Task brief »
Exact repetition of the data is the whole task.

[Collected data entries]
+ + + + + + +

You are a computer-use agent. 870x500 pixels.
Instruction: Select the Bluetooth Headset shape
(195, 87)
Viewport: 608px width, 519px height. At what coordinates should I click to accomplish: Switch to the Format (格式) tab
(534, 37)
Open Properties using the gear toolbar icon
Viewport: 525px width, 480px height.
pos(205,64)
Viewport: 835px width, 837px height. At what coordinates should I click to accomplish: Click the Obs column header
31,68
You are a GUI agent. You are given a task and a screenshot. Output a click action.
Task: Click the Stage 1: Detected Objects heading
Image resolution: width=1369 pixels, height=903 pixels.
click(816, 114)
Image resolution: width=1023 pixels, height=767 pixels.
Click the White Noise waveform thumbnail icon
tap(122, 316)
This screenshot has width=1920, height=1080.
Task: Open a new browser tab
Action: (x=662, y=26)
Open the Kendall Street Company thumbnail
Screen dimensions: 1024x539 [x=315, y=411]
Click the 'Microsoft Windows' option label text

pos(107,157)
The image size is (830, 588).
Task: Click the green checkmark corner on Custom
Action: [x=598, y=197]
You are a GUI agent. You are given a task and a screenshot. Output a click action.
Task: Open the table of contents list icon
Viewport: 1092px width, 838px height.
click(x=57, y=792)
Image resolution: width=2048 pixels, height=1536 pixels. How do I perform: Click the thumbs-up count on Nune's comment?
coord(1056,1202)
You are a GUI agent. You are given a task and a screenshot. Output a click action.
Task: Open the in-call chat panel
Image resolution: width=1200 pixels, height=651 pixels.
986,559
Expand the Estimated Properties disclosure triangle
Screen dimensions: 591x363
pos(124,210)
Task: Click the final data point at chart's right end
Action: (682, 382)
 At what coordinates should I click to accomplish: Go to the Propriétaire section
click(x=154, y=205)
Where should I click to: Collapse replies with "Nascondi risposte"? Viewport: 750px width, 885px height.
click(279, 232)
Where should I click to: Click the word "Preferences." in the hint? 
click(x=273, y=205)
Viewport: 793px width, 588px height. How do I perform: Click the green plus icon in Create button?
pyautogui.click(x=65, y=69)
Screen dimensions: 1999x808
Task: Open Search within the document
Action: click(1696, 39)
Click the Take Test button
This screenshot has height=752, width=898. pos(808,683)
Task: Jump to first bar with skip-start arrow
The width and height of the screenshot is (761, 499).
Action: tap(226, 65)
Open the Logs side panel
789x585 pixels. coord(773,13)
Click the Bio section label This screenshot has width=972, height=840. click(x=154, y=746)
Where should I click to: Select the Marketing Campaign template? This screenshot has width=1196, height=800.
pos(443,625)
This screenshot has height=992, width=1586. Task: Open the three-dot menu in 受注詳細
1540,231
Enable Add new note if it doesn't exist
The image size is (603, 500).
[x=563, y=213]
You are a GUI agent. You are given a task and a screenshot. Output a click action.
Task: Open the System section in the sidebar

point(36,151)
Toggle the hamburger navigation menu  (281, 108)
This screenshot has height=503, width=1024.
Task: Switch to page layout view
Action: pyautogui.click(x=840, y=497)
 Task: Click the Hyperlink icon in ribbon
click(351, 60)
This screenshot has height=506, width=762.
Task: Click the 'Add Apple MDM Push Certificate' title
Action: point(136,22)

+ + + + + + +

Task output »
You are a computer-use agent. 870x500 pixels.
Instruction: Select the Bluetooth Headset shape
(195, 87)
Viewport: 608px width, 519px height. At what coordinates should I click to accomplish: Switch to the Format (格式) tab
(534, 37)
Open Properties using the gear toolbar icon
Viewport: 525px width, 480px height.
pos(205,64)
Viewport: 835px width, 837px height. At what coordinates should I click to accomplish: Click the Obs column header
31,68
You are a GUI agent. You are given a task and a screenshot. Output a click action.
Task: Click the Stage 1: Detected Objects heading
Image resolution: width=1369 pixels, height=903 pixels.
click(816, 114)
Image resolution: width=1023 pixels, height=767 pixels.
Click the White Noise waveform thumbnail icon
tap(122, 316)
This screenshot has width=1920, height=1080.
Task: Open a new browser tab
Action: (x=662, y=26)
Open the Kendall Street Company thumbnail
Screen dimensions: 1024x539 [x=315, y=411]
Click the 'Microsoft Windows' option label text

pos(107,157)
The image size is (830, 588).
Task: Click the green checkmark corner on Custom
Action: [x=598, y=197]
You are a GUI agent. You are given a task and a screenshot. Output a click action.
Task: Open the table of contents list icon
Viewport: 1092px width, 838px height.
click(x=57, y=792)
Image resolution: width=2048 pixels, height=1536 pixels. How do I perform: Click the thumbs-up count on Nune's comment?
coord(1056,1202)
You are a GUI agent. You are given a task and a screenshot. Output a click action.
Task: Open the in-call chat panel
Image resolution: width=1200 pixels, height=651 pixels.
986,559
Expand the Estimated Properties disclosure triangle
Screen dimensions: 591x363
pos(124,210)
Task: Click the final data point at chart's right end
Action: (682, 382)
 At what coordinates should I click to accomplish: Go to the Propriétaire section
click(x=154, y=205)
Where should I click to: Collapse replies with "Nascondi risposte"? Viewport: 750px width, 885px height.
click(279, 232)
Where should I click to: Click the word "Preferences." in the hint? 
click(x=273, y=205)
Viewport: 793px width, 588px height. How do I perform: Click the green plus icon in Create button?
pyautogui.click(x=65, y=69)
Screen dimensions: 1999x808
Task: Open Search within the document
Action: click(1696, 39)
Click the Take Test button
This screenshot has height=752, width=898. pos(808,683)
Task: Jump to first bar with skip-start arrow
The width and height of the screenshot is (761, 499).
Action: tap(226, 65)
Open the Logs side panel
789x585 pixels. coord(773,13)
Click the Bio section label This screenshot has width=972, height=840. click(x=154, y=746)
Where should I click to: Select the Marketing Campaign template? This screenshot has width=1196, height=800.
pos(443,625)
This screenshot has height=992, width=1586. Task: Open the three-dot menu in 受注詳細
1540,231
Enable Add new note if it doesn't exist
The image size is (603, 500).
[x=563, y=213]
You are a GUI agent. You are given a task and a screenshot. Output a click action.
Task: Open the System section in the sidebar

point(36,151)
Toggle the hamburger navigation menu  (281, 108)
This screenshot has height=503, width=1024.
Task: Switch to page layout view
Action: pyautogui.click(x=840, y=497)
 Task: Click the Hyperlink icon in ribbon
click(351, 60)
This screenshot has height=506, width=762.
Task: Click the 'Add Apple MDM Push Certificate' title
Action: point(136,22)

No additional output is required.